Diagnosing and Treating Subclinical and Clinical Atherosclerosis
The optimal approach to the detection and treatment of CAD has evolved substantially over the 3 decades that I have been a practicing cardiologist. Due to advances in medical therapy, lifestyle and device therapy, deaths from cardiovascular disease declined by 70% between 1980 and 2009.
Much of this decline I believe can be ascribed to three factors:
- the development of safe and effective LDL cholesterol-lowering medical therapy (predominantly statins.)
- the ability to stop acute heart attacks quickly using coronary stenting.
- a progressive decline in cigarette smoking. Smoking is by far the biggest lifestyle factor contributing to ASCVD.
In the last 10 years, however, the rate of decline of ASCVD has slowed and sudden cardiac death rates have remained constant.

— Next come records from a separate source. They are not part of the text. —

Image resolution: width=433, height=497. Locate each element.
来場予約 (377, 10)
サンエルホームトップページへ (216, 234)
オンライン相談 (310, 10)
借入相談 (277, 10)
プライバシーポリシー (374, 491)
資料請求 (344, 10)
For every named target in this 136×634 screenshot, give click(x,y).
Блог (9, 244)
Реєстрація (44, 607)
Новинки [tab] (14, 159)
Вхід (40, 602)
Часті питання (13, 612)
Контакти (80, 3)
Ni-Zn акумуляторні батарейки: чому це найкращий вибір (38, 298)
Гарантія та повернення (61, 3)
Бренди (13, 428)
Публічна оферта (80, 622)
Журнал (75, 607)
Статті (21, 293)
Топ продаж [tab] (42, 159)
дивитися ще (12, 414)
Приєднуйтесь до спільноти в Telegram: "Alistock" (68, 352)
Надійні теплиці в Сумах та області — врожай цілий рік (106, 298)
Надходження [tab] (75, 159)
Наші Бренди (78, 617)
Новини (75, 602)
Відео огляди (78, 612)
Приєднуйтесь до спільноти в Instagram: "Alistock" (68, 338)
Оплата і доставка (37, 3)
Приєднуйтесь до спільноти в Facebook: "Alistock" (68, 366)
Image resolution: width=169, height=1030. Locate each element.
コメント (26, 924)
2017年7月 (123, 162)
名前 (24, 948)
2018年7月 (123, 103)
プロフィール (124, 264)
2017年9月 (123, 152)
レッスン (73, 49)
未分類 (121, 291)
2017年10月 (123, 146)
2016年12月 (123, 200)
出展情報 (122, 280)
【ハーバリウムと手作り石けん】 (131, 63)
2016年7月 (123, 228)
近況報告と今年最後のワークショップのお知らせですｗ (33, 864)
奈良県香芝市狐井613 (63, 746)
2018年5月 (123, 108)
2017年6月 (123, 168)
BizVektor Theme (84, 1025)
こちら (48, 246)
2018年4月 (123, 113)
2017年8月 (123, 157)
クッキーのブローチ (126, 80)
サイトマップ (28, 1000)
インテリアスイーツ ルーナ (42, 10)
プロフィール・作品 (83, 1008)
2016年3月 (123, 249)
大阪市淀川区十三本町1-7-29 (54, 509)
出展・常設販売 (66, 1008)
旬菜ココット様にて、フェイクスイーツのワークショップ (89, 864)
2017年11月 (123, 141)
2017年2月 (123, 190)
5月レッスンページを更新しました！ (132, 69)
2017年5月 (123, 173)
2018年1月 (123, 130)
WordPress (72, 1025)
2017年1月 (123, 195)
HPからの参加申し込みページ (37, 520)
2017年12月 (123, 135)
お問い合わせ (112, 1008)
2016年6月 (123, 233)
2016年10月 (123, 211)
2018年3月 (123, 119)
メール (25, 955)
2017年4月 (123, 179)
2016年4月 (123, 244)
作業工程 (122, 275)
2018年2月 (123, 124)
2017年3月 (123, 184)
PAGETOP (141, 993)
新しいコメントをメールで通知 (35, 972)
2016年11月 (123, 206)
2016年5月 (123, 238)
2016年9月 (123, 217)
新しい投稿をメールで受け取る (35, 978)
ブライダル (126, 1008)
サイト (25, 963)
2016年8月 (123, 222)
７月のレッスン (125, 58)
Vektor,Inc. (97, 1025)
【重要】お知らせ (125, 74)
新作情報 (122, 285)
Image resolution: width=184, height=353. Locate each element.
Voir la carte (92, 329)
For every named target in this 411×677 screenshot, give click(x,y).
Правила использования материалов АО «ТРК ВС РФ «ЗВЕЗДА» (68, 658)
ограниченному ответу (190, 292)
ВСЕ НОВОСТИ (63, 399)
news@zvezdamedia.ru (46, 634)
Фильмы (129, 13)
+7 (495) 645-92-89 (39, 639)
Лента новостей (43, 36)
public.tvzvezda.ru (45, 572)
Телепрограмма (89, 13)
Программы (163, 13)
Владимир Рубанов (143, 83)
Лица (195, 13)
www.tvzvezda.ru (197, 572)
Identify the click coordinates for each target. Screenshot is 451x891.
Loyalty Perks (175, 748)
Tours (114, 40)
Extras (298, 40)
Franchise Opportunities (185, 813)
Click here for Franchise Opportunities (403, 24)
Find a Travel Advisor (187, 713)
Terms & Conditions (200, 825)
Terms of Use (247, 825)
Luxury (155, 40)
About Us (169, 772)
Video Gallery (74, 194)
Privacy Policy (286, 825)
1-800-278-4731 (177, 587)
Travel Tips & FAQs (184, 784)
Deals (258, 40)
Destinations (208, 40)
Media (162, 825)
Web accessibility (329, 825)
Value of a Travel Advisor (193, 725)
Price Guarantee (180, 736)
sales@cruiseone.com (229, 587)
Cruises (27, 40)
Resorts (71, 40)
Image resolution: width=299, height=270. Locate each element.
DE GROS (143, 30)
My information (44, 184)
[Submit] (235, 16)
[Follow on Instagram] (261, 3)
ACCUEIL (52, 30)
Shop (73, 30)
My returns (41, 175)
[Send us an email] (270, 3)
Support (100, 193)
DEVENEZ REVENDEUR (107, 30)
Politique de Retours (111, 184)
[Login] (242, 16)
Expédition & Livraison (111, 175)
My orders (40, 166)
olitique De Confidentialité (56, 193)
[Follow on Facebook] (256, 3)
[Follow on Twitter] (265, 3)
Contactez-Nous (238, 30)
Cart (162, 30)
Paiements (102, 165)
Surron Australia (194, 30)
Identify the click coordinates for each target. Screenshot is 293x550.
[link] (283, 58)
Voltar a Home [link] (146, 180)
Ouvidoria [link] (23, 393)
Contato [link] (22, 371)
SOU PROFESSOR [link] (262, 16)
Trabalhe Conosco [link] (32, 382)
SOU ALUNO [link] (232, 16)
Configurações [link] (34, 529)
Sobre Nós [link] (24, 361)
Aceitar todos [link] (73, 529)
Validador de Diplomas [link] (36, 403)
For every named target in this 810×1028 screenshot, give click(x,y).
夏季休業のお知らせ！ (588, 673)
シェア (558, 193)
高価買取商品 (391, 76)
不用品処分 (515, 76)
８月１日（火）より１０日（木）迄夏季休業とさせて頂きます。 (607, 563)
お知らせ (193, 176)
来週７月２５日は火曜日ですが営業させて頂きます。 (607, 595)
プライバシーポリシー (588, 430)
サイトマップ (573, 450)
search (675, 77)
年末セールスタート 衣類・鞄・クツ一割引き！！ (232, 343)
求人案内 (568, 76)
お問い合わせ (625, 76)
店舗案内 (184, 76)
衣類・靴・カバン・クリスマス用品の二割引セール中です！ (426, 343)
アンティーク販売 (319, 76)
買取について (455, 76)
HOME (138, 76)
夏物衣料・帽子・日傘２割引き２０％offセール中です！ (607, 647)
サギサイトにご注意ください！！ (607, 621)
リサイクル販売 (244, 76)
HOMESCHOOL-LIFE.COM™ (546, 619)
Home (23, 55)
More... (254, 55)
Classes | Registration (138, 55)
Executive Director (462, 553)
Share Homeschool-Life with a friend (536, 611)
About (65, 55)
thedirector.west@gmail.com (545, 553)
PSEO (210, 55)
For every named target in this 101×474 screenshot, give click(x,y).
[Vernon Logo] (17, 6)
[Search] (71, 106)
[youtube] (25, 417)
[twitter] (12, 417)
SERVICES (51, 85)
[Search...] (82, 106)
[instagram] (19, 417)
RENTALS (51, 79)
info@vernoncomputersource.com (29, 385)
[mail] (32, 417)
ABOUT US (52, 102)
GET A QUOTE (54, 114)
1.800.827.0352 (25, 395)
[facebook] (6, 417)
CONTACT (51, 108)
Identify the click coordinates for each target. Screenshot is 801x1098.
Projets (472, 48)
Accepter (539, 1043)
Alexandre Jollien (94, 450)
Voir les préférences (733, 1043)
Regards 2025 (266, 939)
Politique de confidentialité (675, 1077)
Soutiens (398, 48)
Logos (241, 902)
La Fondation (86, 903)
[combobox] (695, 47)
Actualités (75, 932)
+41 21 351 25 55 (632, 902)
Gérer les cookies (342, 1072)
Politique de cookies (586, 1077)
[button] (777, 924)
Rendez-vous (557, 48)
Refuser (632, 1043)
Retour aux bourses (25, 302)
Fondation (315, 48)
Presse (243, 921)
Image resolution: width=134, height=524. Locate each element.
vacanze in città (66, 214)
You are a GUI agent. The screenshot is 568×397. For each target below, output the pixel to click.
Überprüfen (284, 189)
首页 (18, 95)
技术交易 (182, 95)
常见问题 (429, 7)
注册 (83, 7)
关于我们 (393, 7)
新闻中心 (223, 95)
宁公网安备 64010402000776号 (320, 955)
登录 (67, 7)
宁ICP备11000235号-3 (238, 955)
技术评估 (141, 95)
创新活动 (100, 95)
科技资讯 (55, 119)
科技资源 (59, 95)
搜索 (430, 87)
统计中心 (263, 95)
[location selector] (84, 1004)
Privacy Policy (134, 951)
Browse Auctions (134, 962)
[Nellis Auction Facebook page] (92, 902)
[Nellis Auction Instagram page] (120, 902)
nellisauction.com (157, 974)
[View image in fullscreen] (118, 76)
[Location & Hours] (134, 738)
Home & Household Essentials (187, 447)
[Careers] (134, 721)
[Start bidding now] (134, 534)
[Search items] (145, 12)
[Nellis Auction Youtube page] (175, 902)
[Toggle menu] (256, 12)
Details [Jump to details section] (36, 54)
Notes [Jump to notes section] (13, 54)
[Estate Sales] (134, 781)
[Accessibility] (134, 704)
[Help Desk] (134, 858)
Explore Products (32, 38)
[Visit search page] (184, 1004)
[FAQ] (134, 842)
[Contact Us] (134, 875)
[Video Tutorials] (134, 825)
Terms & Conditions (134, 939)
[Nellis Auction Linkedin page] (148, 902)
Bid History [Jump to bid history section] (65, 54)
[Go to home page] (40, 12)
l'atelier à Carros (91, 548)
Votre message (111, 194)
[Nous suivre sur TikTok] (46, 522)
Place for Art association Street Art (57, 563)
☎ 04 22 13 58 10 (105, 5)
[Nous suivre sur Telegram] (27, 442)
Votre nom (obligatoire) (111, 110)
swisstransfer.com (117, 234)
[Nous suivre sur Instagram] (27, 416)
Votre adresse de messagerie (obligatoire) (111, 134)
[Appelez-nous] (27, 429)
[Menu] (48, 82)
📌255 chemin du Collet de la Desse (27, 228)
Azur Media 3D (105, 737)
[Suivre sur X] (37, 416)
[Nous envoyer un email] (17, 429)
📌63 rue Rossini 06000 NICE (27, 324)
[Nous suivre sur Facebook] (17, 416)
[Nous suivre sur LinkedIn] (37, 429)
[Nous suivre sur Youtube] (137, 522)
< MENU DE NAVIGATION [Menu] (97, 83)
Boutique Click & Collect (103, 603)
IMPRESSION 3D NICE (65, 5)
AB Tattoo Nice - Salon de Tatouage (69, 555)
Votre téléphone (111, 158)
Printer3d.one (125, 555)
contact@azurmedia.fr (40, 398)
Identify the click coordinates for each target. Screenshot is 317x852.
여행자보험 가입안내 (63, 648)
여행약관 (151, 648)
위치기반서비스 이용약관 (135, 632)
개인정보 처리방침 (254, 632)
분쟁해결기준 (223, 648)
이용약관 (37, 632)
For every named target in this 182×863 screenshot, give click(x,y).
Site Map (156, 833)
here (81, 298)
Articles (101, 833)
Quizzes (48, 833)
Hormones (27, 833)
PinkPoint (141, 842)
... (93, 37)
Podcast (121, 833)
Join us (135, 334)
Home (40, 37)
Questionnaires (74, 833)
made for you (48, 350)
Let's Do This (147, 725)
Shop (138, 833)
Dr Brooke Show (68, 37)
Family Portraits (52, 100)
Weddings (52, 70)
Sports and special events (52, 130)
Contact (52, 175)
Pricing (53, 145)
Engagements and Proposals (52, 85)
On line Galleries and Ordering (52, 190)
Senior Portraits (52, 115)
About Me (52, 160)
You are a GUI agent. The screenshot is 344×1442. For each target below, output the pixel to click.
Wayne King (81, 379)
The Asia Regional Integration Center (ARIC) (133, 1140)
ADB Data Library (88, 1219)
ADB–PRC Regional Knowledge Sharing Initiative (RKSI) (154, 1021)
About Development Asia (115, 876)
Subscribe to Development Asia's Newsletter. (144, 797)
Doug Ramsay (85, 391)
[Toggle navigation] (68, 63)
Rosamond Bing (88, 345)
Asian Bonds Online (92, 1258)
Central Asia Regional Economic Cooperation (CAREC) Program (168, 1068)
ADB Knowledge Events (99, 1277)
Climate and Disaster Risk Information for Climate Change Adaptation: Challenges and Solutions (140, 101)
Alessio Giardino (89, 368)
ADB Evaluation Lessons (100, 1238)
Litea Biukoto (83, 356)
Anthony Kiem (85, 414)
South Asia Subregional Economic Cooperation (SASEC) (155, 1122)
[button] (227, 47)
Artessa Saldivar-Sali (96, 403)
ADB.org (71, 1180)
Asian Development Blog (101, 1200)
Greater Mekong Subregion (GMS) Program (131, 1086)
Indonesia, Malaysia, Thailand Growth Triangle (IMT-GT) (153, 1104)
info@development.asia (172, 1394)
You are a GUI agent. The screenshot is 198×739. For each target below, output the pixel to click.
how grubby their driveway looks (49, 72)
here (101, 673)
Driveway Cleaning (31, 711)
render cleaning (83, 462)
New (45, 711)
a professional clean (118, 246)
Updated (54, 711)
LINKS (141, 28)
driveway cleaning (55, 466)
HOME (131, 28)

There were 356,000 out-of-hospital cardiac arrests in 2017 and only 10% of them survived and left the hospital.
I feel that the majority of these deaths could have been prevented if underlying ASCVD had been identified early and effective medical treatment started. Detection of a high atherosclerotic burden before symptoms, before an MI or stroke, and before any coronary stenting or bypass surgery is imperative.
The earlier we can diagnose subclinical high atherosclerotic burden, the more effective we can be at stopping and reversing the build-up of atherosclerotic plaque; modifying plaque so that is less likely to cause MI, and stopping the downstream ASCVD events that cause death and disability.
Over the last 10 years, I have written extensively on the skeptical cardiologist about the ways to identify the silent build-up of plaque in the arteries, something doctors call subclinical atherosclerosis.
We’ve also stressed the importance of utilizing imaging techniques like coronary artery calcium scanning and advanced lipid biomarkers to more precisely determine an individual’s risk for heart attack and stroke.
The standard risk factors are a useful crude first step to assessing an individual’s short and long-term risks for ASCVD but they frequently underestimate (especially in those with a strong family history) or overestimate the true risk.
We can blame a lot of heart disease on the standard lifestyle risk factors: poor diets and lack of exercise are huge factors leading to obesity, diabetes, hypertension and hyperlipidemia, but in many patients I see who develop heart disease at an early age, lifestyle is not the issue, it is the genetic cards that they have been dealt.
Risk estimates using standard age, gender and lifestyle factors will significantly underestimate the risk of ASCVD in individuals with really bad genetic CAD cards.
In my Profiles in Coronary Artery Disease series we will hear the stories of individual patients who have gone through the panoply of complications that atherosclerosis can cause and and variety of cardiovascular procedures that cardiologists have in their tool kit. These patients are now undergoing secondary prevention.
We will also hear the stories of patients with large atherosclerotic burdens at a young age who have had none of these complications and none of these procedures thanks to early identification and aggressive treatment. These patients are classified as primary prevention.
Hopefully, by the end of this decade, all of our new profiles in heart disease due to CAD will be cases of primary prevention and secondary prevention will have become a historical curiosity.